▸ **About this exercise**: The answer must be a single number: how many lines in the entries hold the string "label".

++++

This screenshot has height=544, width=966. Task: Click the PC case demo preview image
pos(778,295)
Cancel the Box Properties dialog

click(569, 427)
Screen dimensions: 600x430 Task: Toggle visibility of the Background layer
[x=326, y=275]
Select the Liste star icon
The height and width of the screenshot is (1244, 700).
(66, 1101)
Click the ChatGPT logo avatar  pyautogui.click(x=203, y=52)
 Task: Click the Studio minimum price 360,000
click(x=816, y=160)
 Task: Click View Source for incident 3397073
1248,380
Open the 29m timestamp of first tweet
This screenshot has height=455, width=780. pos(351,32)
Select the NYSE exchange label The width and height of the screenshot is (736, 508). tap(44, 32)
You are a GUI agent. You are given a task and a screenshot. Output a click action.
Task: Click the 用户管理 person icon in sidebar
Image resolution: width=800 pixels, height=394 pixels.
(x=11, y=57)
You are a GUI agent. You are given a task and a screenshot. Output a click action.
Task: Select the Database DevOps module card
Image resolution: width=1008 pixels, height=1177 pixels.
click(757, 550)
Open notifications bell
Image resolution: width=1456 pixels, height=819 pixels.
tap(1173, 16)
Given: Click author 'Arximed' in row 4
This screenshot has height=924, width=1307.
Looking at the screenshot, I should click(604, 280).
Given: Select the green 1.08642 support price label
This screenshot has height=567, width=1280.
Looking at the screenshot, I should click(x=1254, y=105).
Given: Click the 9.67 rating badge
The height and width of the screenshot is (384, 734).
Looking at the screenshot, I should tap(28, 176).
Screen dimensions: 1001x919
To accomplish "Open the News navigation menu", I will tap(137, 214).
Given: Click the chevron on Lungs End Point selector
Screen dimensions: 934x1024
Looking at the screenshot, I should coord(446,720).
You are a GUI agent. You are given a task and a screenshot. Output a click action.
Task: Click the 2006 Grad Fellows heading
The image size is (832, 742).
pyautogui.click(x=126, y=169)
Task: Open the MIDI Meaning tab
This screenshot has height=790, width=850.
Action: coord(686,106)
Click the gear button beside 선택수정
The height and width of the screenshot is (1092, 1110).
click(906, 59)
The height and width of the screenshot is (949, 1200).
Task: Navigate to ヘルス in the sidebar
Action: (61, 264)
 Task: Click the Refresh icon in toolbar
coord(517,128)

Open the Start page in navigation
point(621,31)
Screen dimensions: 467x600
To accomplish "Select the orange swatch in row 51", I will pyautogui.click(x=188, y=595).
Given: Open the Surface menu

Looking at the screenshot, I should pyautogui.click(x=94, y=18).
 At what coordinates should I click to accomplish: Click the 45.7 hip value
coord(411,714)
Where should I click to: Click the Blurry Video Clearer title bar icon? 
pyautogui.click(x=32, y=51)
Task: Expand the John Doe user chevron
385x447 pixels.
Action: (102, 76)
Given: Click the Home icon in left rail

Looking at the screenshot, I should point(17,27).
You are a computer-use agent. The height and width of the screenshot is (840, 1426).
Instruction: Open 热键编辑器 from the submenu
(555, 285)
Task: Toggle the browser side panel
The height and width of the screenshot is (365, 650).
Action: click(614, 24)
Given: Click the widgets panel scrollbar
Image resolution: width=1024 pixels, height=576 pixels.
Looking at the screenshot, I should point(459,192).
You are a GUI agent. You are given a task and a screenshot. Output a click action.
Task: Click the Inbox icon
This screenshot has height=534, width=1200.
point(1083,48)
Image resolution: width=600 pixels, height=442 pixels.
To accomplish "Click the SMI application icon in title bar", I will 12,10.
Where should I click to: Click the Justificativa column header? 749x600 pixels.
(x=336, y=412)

++++

▸ **The completed task**: 2